Black-and-white photographs of naked men and women holding a sign reading “Ride Me All Day for £3” appeared on the back of New Adventure Travel (NAT) buses in Wales. When the ads hit the Internet, the company faced serious criticism.
A Member of Parliament took to Twitter to ask the company, “Please can you explain how your advert is in any way appropriate?” while others called the campaign “terrible marketing” and “a great ad to ensure” that consumers will not ride the buses.
In addition to announcing that it would end the ad campaign, NAT also apologized, explaining that it was trying “to make catching the bus attractive to the younger generations.”

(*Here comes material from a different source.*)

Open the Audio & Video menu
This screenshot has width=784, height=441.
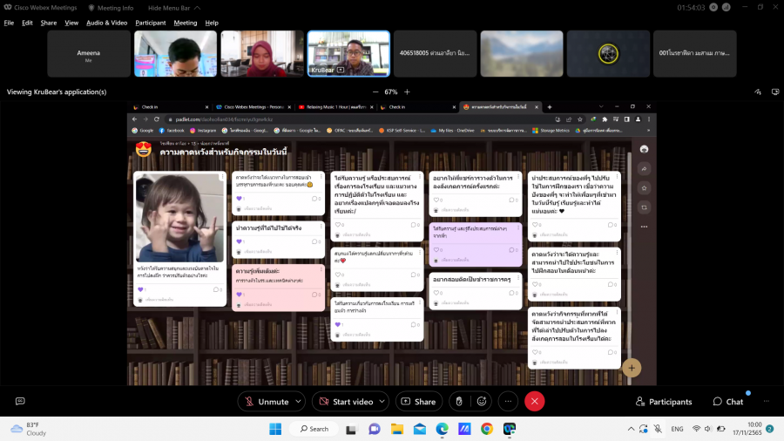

The “ride me” slogan “whilst being a little tongue in cheek was in no way intended to cause offence to either men or women and, if the advert has done so then we apologise unreservedly,” the company stated. “There has certainly been no intention to objectify either men or women. Given the volume of negativity received we have decided to remove the pictures from the back of the buses within the next twenty four hours.”
Why It Matters: For marketers, an ad campaign making waves on social media can prove immensely profitable, or as in the case of the NAT ad snafu and other examples—like Bud Light’s label statement backlash or Samsung’s promotion of a selfie taken by David Ortiz with President Barack Obama—could lead to negative publicity for the company.